* Excerpted data
#####

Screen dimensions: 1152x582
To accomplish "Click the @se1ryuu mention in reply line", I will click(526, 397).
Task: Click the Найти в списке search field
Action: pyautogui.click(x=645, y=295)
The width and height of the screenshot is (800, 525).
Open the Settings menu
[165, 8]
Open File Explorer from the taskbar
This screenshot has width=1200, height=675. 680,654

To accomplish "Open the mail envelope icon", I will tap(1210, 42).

#####

* Task prompt
The answer must be the data above, repeated exactly as it stands.

* Written response
Screen dimensions: 1152x582
To accomplish "Click the @se1ryuu mention in reply line", I will click(526, 397).
Task: Click the Найти в списке search field
Action: pyautogui.click(x=645, y=295)
The width and height of the screenshot is (800, 525).
Open the Settings menu
[165, 8]
Open File Explorer from the taskbar
This screenshot has width=1200, height=675. 680,654

To accomplish "Open the mail envelope icon", I will tap(1210, 42).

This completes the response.